# Prompt
Images in the entries are to be skipped, and everything else is to be written out exactly.

# Excerpted records
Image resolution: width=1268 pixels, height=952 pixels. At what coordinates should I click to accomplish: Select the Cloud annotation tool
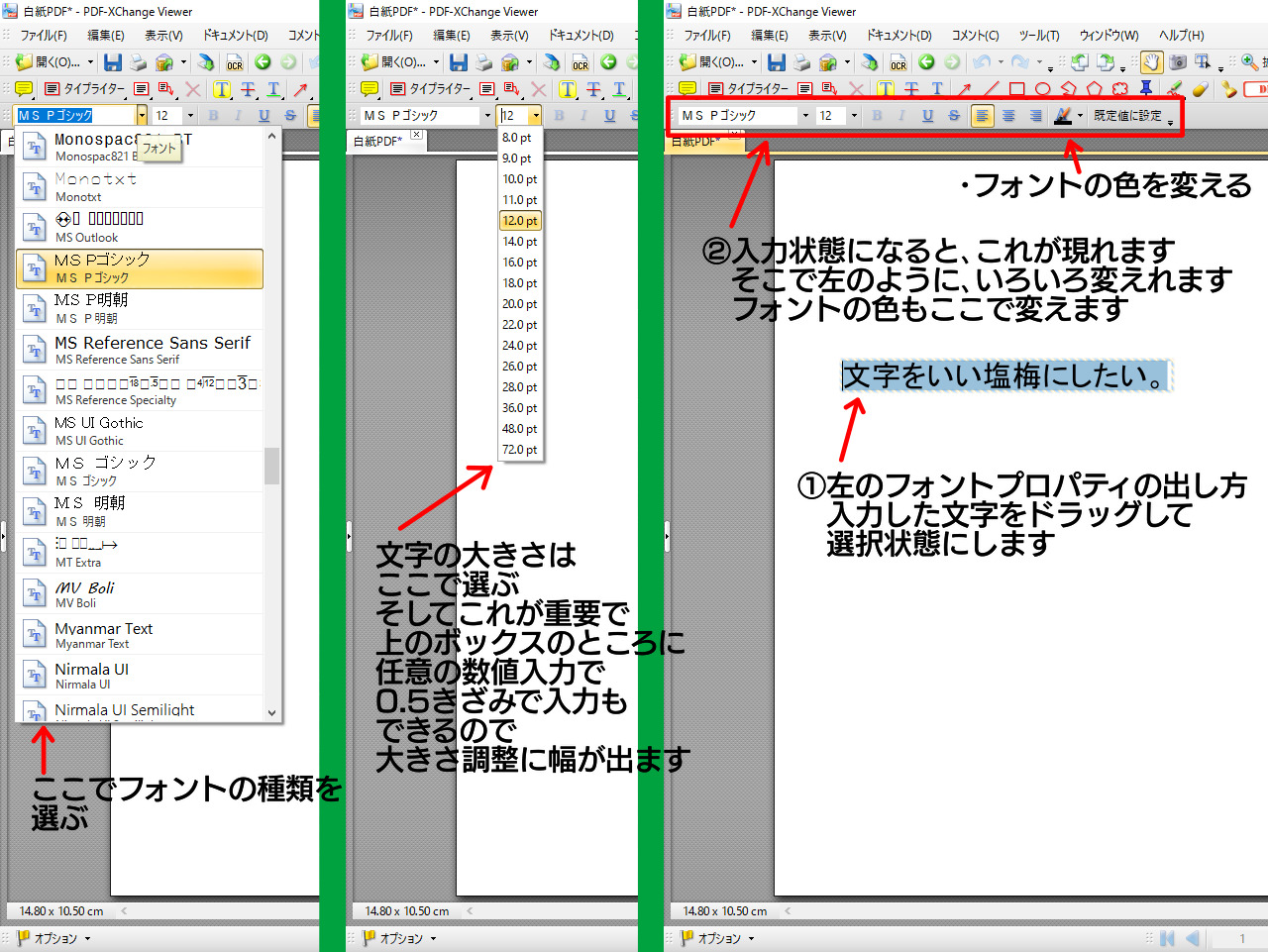click(x=1119, y=89)
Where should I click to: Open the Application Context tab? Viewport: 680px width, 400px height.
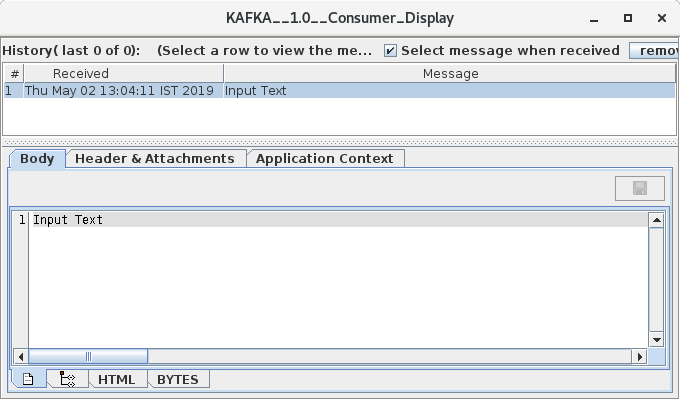pos(326,158)
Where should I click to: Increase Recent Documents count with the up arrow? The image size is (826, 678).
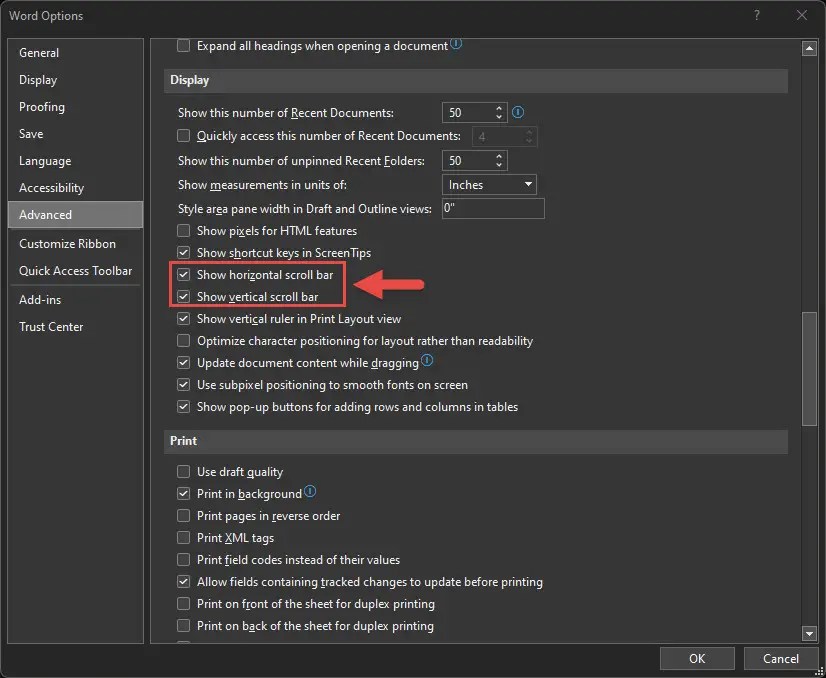[x=500, y=107]
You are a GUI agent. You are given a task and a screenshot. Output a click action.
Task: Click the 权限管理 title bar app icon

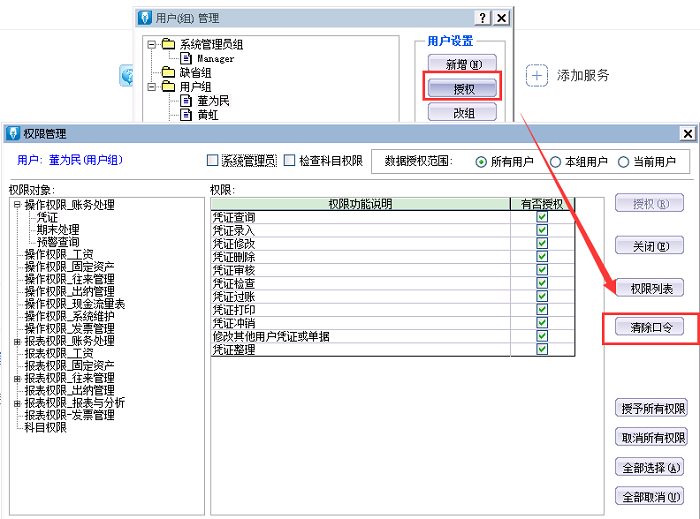(x=13, y=133)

# Response area
Image resolution: width=1268 pixels, height=952 pixels. At what coordinates should I click to accomplish: Select the Cloud annotation tool
click(x=1119, y=89)
Where should I click to: Open the Application Context tab? Viewport: 680px width, 400px height.
pos(326,158)
Where should I click to: Increase Recent Documents count with the up arrow? The image size is (826, 678).
[x=500, y=107]
You are a GUI agent. You are given a task and a screenshot. Output a click action.
Task: Click the 权限管理 title bar app icon

(x=13, y=133)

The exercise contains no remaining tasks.